(Stored items)
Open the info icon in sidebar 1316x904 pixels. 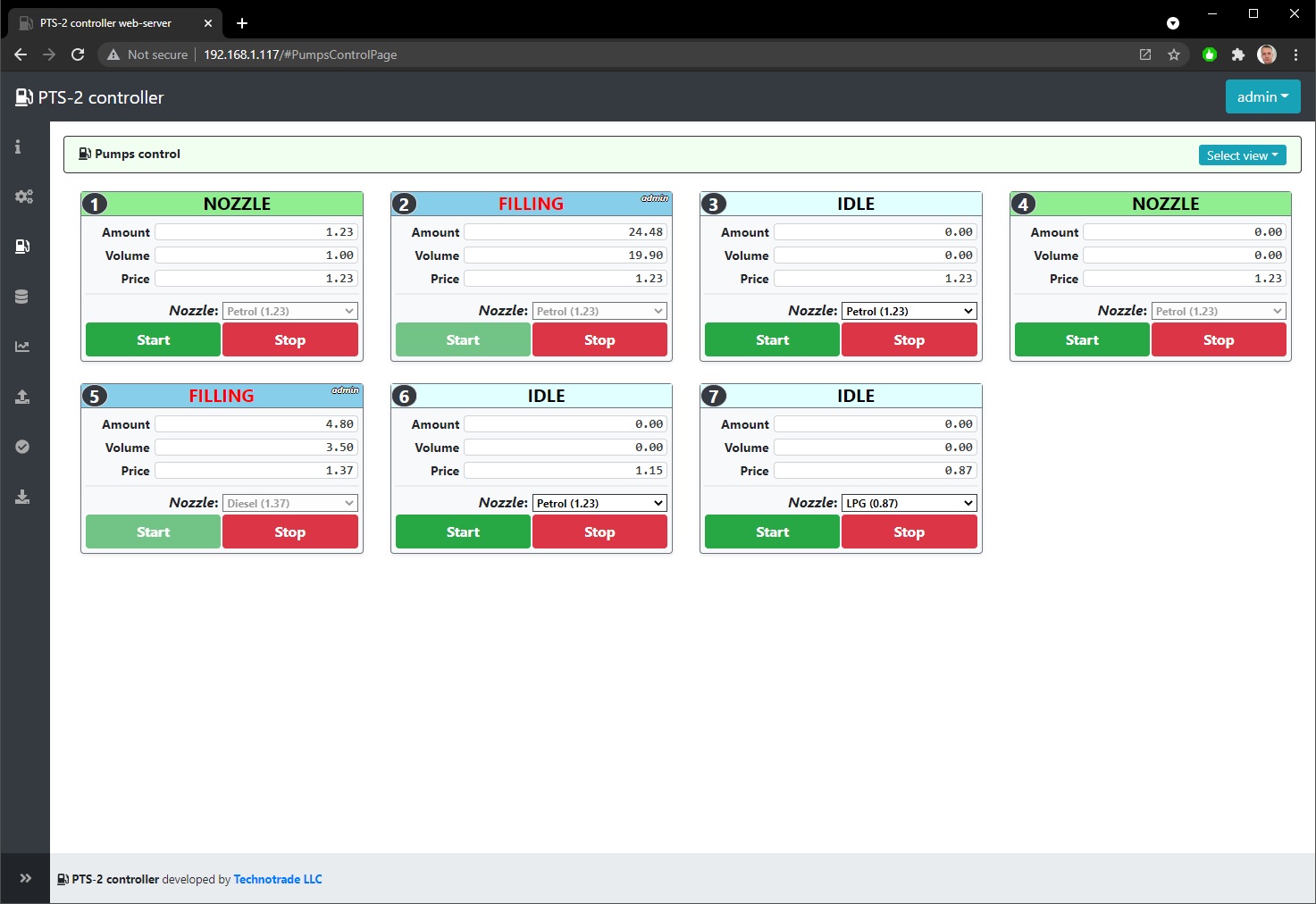point(18,146)
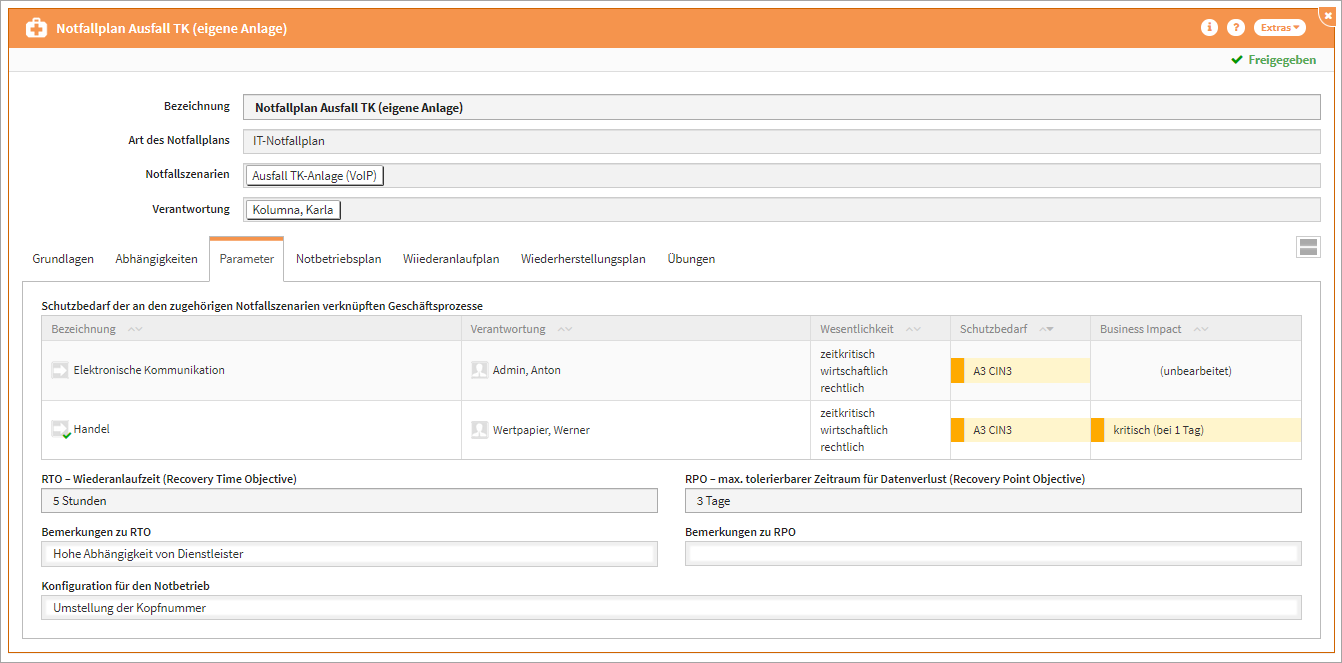
Task: Click user icon next to Wertpapier, Werner
Action: tap(480, 430)
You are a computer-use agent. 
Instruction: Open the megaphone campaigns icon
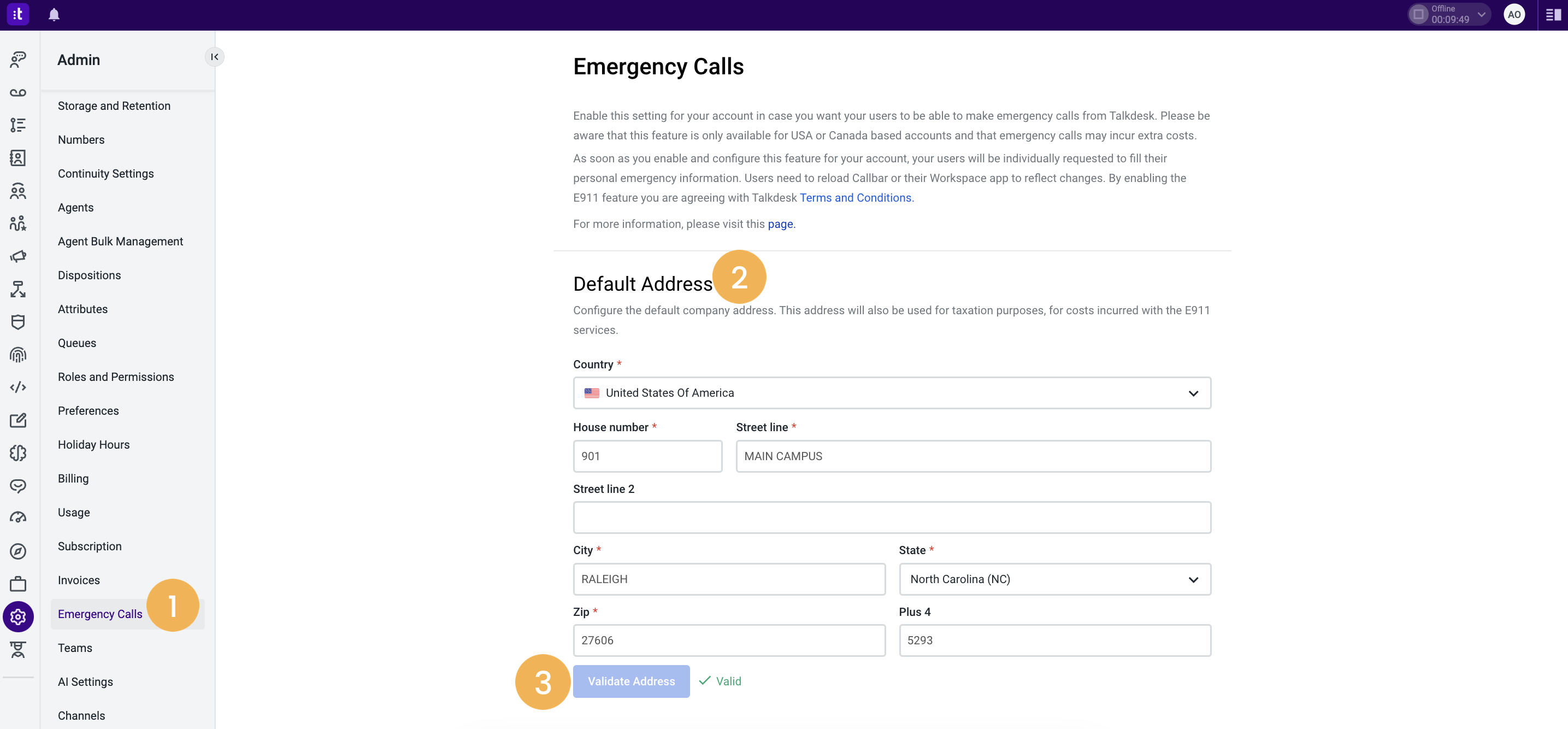(x=18, y=256)
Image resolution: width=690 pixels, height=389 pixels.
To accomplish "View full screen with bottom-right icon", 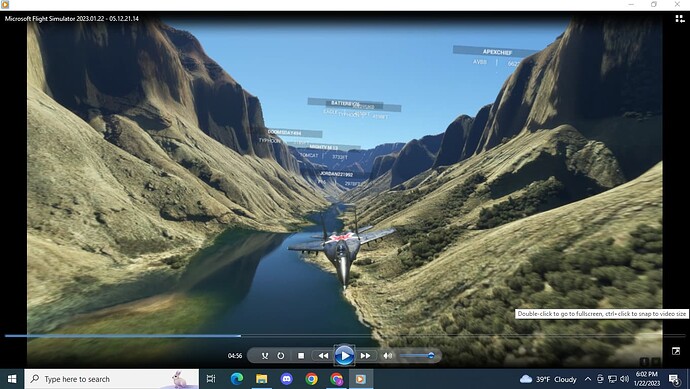I will [x=676, y=351].
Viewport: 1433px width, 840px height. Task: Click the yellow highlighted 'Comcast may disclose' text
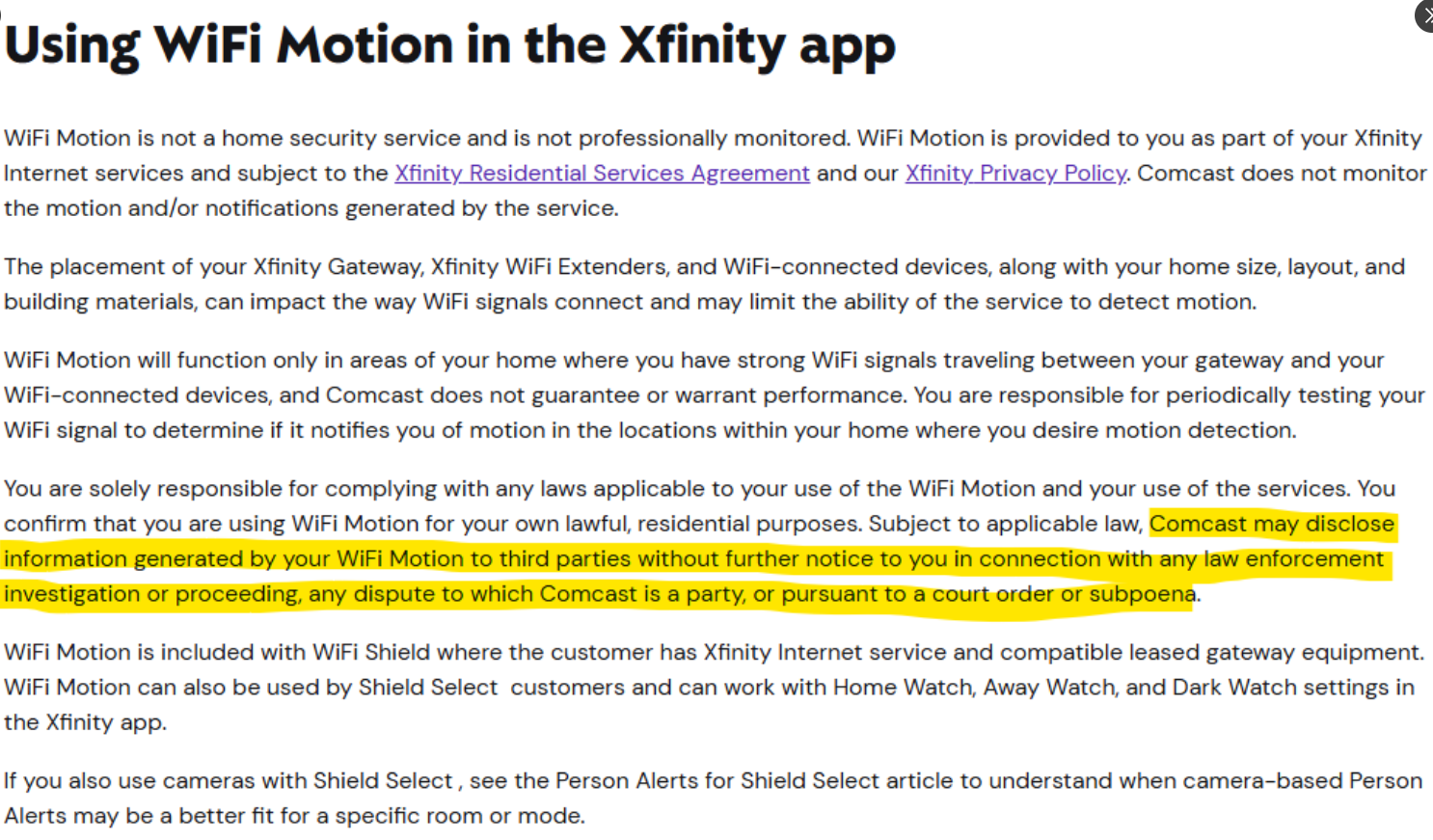click(1272, 524)
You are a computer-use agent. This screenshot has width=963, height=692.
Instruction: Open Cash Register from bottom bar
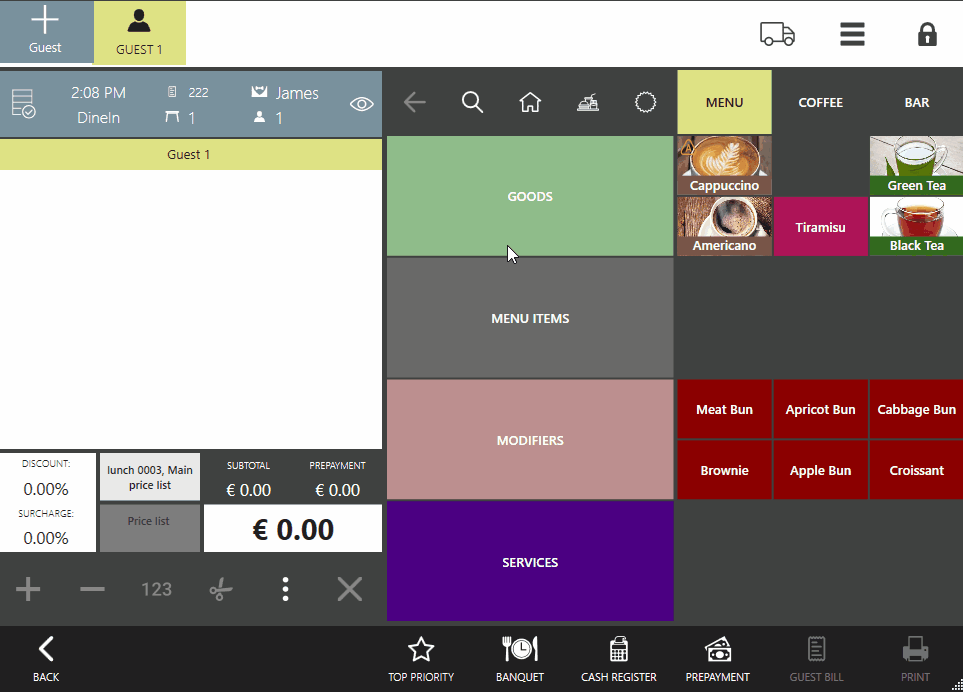618,659
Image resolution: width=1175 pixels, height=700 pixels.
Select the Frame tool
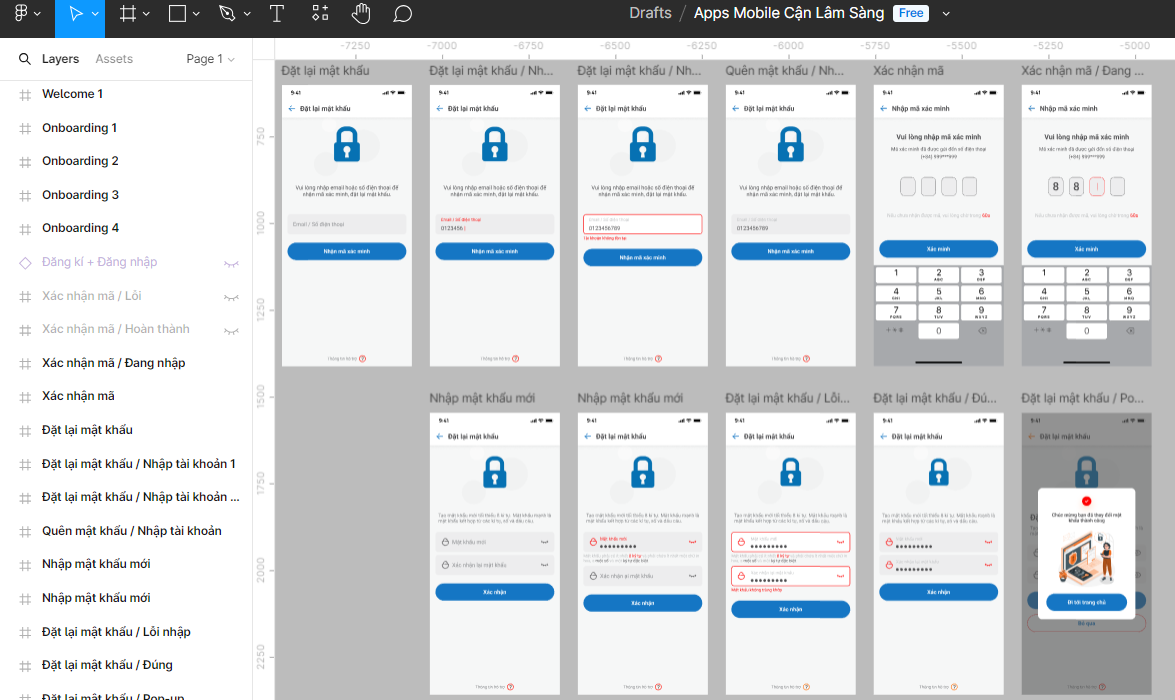128,14
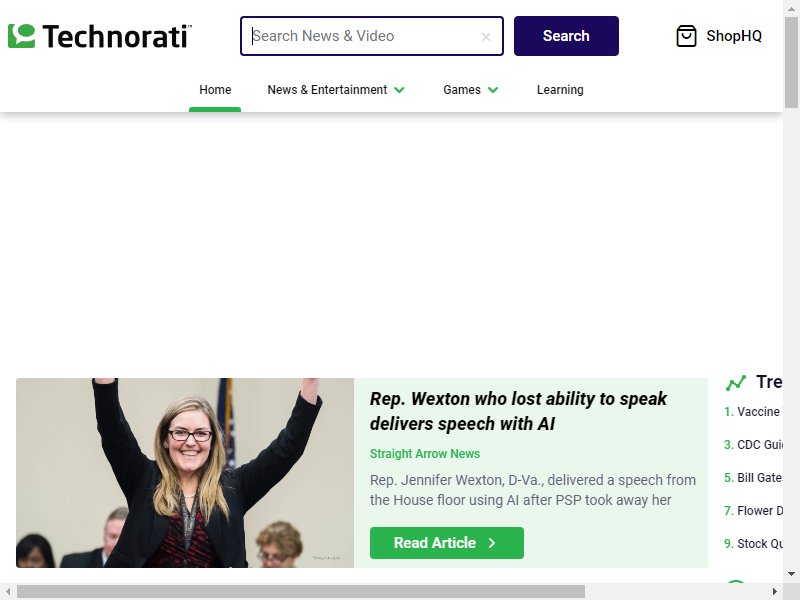
Task: Click the Search button
Action: [566, 36]
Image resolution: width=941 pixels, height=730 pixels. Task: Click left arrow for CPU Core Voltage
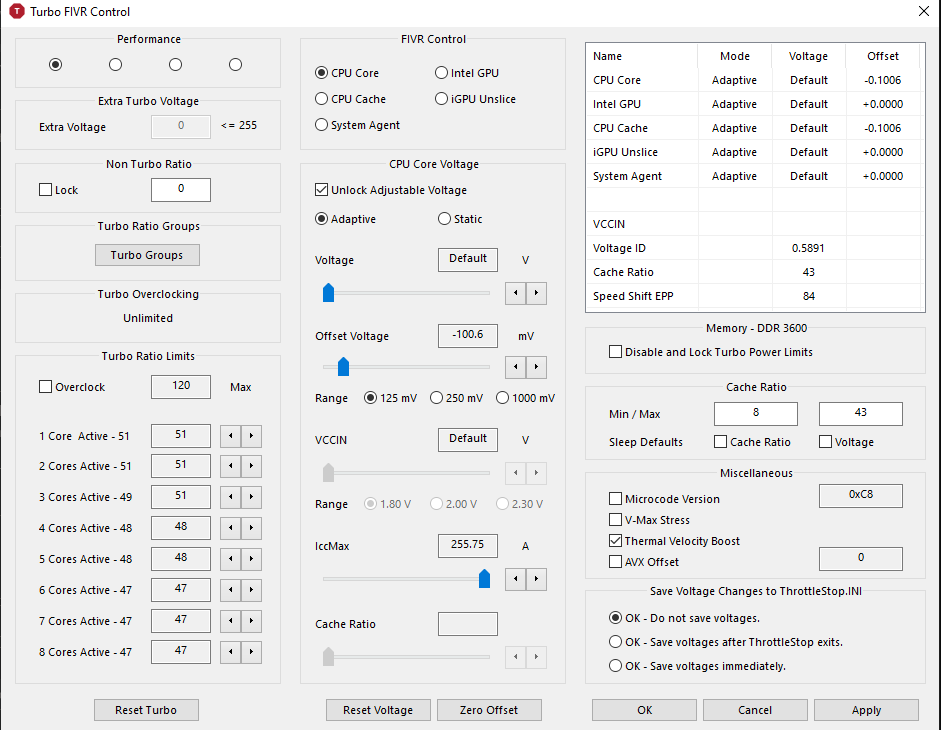[515, 293]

### WHAT YOU HAVE TO DO
Copy out, word for word, the part of the listing that begins with the line containing "Image resolution: width=1175" and runs through the end of the listing. Omit the pictures.

### OUTPUT BELOW
Image resolution: width=1175 pixels, height=700 pixels.
Select the Frame tool
128,14
Task: Click the Search button
Action: [566, 36]
Image resolution: width=941 pixels, height=730 pixels. Task: Click left arrow for CPU Core Voltage
[515, 293]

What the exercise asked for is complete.